**Text for analysis:**
How does Obamacare affect Guam?
Guam - For the first time in more than a handful of years, Government of Guam workers and retirees were given the option of choice when it came to selecting their health insurance. And while that open enrollment period just ended over the weekend, another major concern over healthcare looms over the island as to how to fulfill federal mandates in which Guam cannot afford.
Committee on Health chair Senator Dennis Rodriguez Jr. says the Patient Protection and Affordable Care Act (otherwise known as Obamacare) is a rather complex initiative and how it applies to Guam is even more so.
A major component of the program that has raised concern within island leaders is the health insurance exchange. "It's like a one-stop marketplace where people can go and select their health insurance coverage," he said. "It's supposed to be where different insurance plans are put in and anyone would be able to go in there and purchase health insurance coverage."

**Questions:**
a) Which distinct proper names of people, places, government bodies, or laws appear in the article on Obamacare and Guam? List each one once.
b) Reproduce the article on Obamacare and Guam word for word from "Guam - For the" up to and including "even more so.".

**Given information:**

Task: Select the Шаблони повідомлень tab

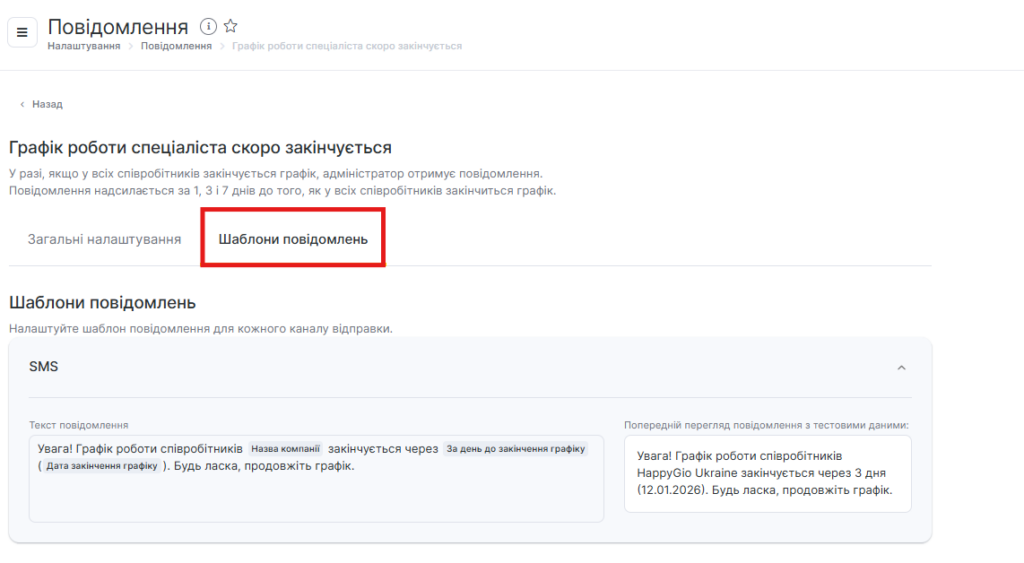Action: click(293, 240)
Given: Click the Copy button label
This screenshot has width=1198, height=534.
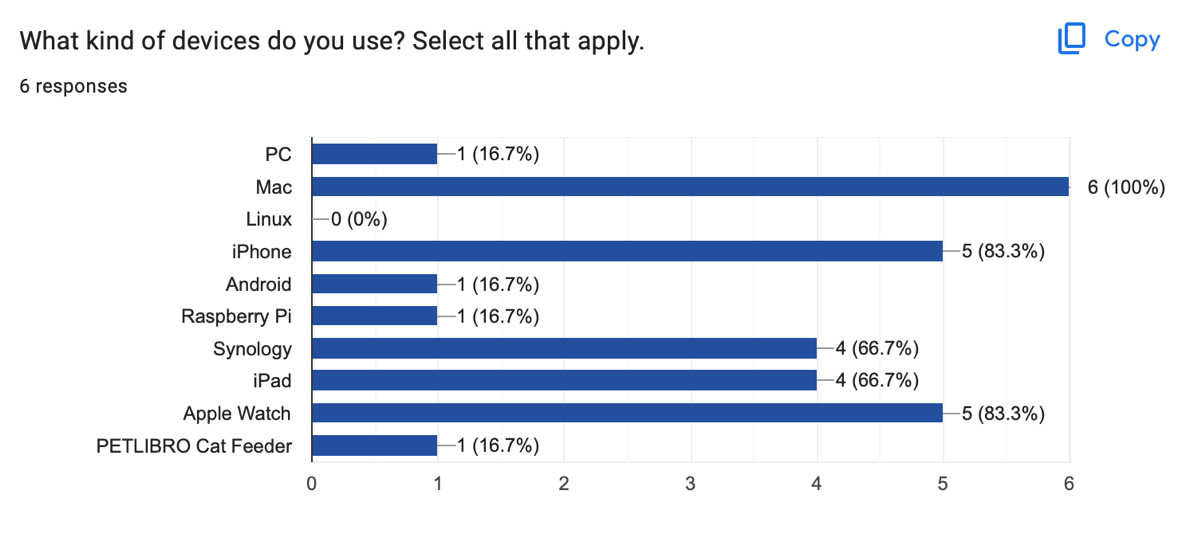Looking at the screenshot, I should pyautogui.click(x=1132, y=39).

--

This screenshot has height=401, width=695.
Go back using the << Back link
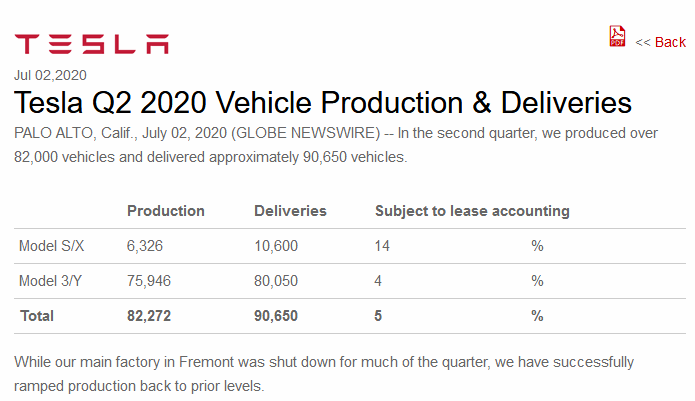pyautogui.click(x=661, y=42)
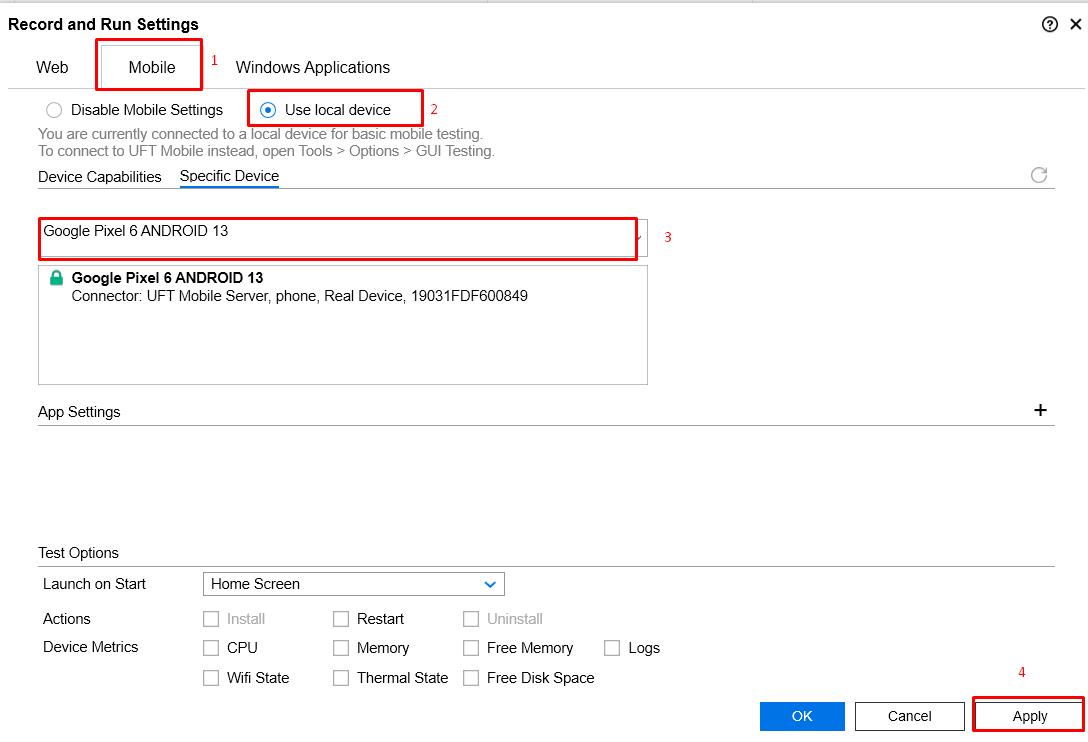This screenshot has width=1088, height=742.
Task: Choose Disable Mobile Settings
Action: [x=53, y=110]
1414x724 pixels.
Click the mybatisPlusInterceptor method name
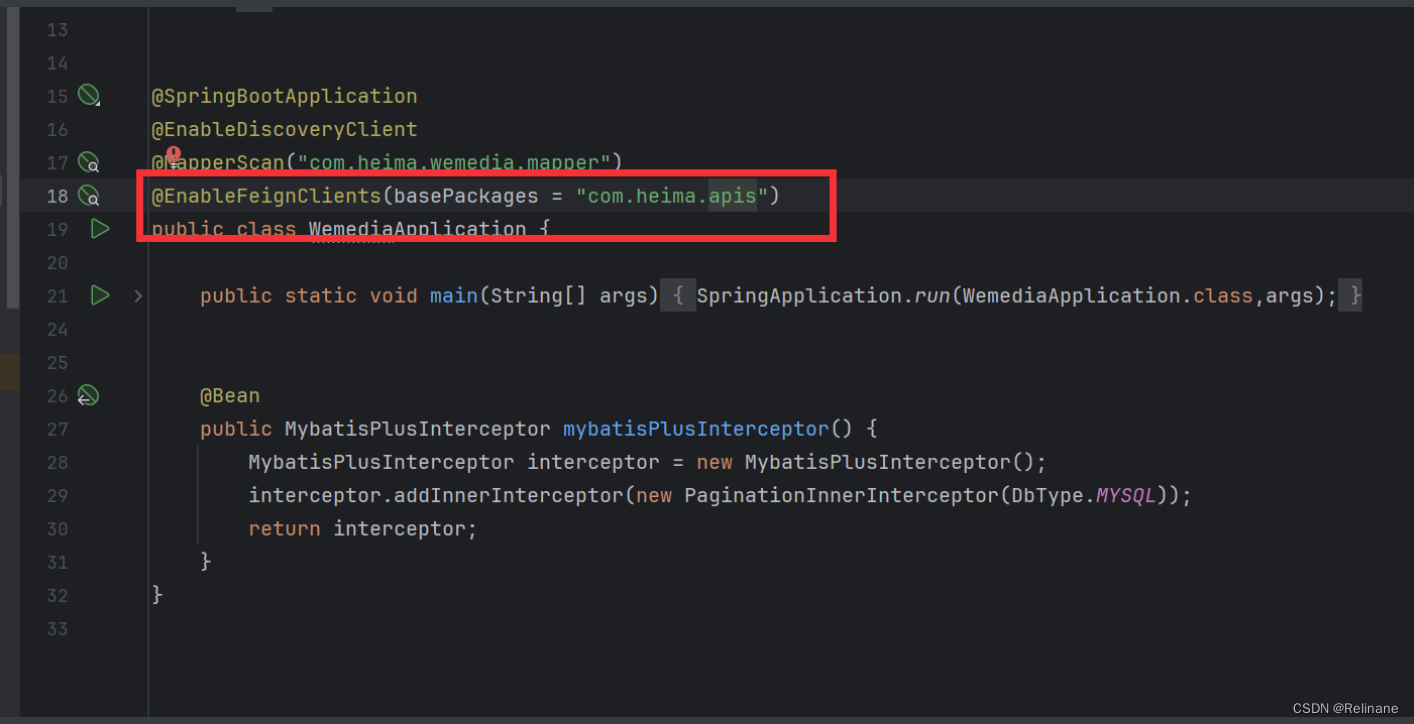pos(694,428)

--

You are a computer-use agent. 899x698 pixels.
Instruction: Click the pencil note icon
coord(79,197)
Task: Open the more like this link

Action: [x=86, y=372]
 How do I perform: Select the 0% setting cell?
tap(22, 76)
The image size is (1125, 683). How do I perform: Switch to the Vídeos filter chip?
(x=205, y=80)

**Task responses:**
a)
- Guam
- Government of Guam
- Committee on Health
- Dennis Rodriguez Jr.
- Patient Protection and Affordable Care Act
- Obamacare

b)
Guam - For the first time in more than a handful of years, Government of Guam workers and retirees were given the option of choice when it came to selecting their health insurance. And while that open enrollment period just ended over the weekend, another major concern over healthcare looms over the island as to how to fulfill federal mandates in which Guam cannot afford.
Committee on Health chair Senator Dennis Rodriguez Jr. says the Patient Protection and Affordable Care Act (otherwise known as Obamacare) is a rather complex initiative and how it applies to Guam is even more so.